EXERCISE GOAL: Only the lines from the one holding "Where should I" through the end of the material are to be repeated, exactly and without pictures.

---+---

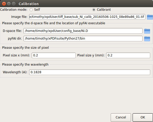Edit the Pixel size y value
153x122 pixels.
[128, 55]
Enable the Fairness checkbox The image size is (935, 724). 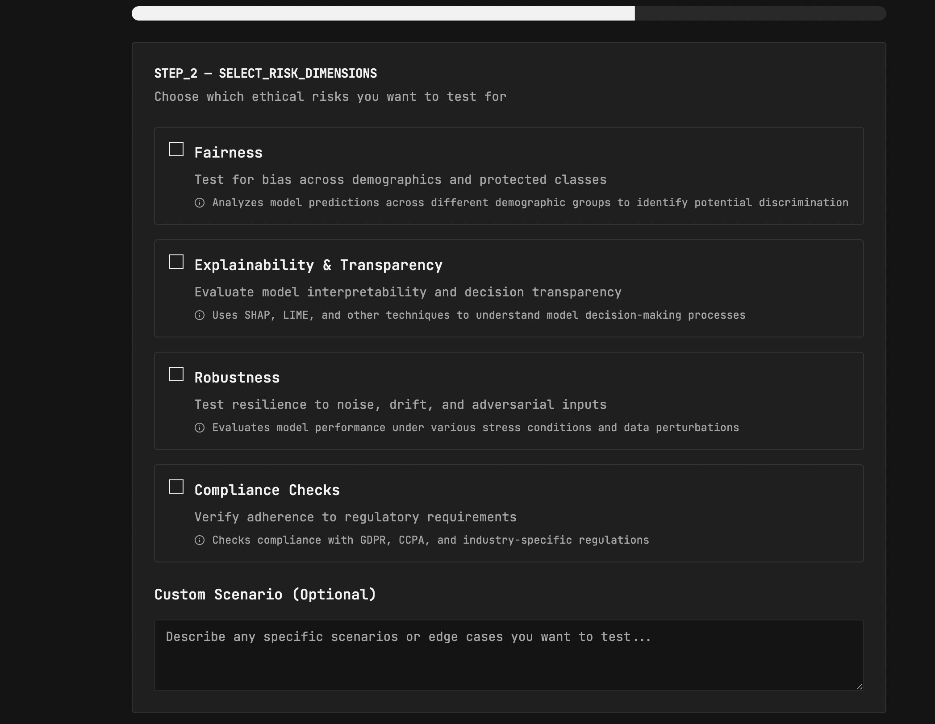coord(176,150)
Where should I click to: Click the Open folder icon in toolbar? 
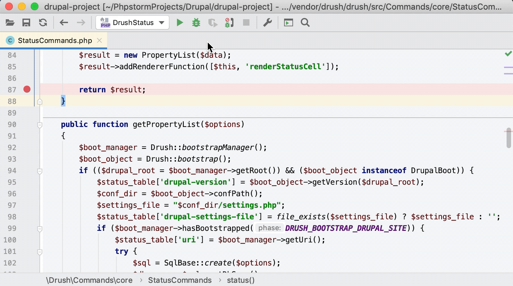[10, 23]
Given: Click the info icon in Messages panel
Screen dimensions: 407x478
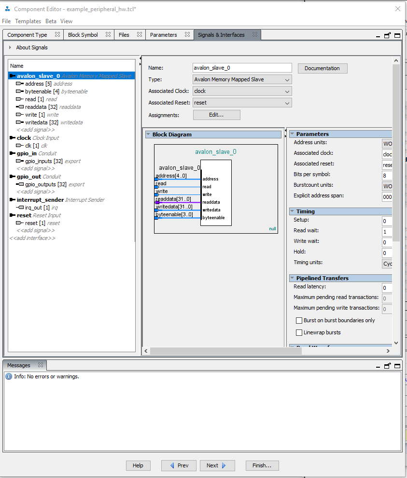Looking at the screenshot, I should point(9,376).
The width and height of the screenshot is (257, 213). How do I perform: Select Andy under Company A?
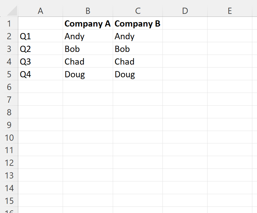(x=88, y=36)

---+---

RESULT FOR THIS EXERCISE:
Where should I click to: Click the Open folder icon in toolbar? 
[10, 23]
Given: Click the info icon in Messages panel
Screen dimensions: 407x478
Looking at the screenshot, I should point(9,376).
The width and height of the screenshot is (257, 213). How do I perform: Select Andy under Company A?
(x=88, y=36)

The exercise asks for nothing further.